Instrument fitters often work with minimal supervision, but they may also work closely with engineers, scientists, and tool designers when creating tools and instruments. One can expect to work in a noisy, fast-paced environment like a factory or manufacturing plant.
The basic requirement to become an instrument fitter is a high school diploma and completion of an apprenticeship. More than that, an instrument fitter must be physically fit, have good manual dexterity, be able to stand for long periods, and have good knowledge of safety measures and protocols. Furthermore, an instrument fitter must have good communication and comprehension skills to ensure efficiency on the job. Instrument fitters work on a typical forty-hour schedule and make an average of $48,000 a year.
There is more than meets the eye when it comes to being an Instrument Fitter. For example, did you know that they make an average of $43.21 an hour? That's $89,867 a year!
Between 2018 and 2028, the career is expected to grow 14% and produce 68,200 job opportunities across the U.S.
There are certain skills that many Instrument Fitters have in order to accomplish their responsibilities. By taking a look through resumes, we were able to narrow down the most common skills for a person in this position. We discovered that a lot of resumes listed Communication skills, Dexterity and Troubleshooting skills.
If you're interested in becoming an Instrument Fitter, one of the first things to consider is how much education you need. We've determined that 10.9% of Instrument Fitters have a bachelor's degree. In terms of higher education levels, we found that 0.6% of Instrument Fitters have master's degrees. Even though some Instrument Fitters have a college degree, it's possible to become one with only a high school degree or GED.

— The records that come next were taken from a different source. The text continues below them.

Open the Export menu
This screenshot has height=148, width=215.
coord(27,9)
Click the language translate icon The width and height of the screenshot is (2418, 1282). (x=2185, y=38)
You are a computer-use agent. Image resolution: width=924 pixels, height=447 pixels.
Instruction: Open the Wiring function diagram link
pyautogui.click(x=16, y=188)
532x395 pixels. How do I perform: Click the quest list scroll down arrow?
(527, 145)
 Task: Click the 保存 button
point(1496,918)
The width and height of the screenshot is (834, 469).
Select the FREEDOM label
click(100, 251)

Choosing the right major is always an important step when researching how to become an Instrument Fitter. When we researched the most common majors for an Instrument Fitter, we found that they most commonly earn High School Diploma degrees or Associate Degree degrees. Other degrees that we often see on Instrument Fitter resumes include Bachelor's Degree degrees or Diploma degrees.
You may find that experience in other jobs will help you become an Instrument Fitter. In fact, many Instrument Fitter jobs require experience in a role such as Electrician. Meanwhile, many Instrument Fitters also have previous career experience in roles such as Instrument Technician or Pipe Fitter.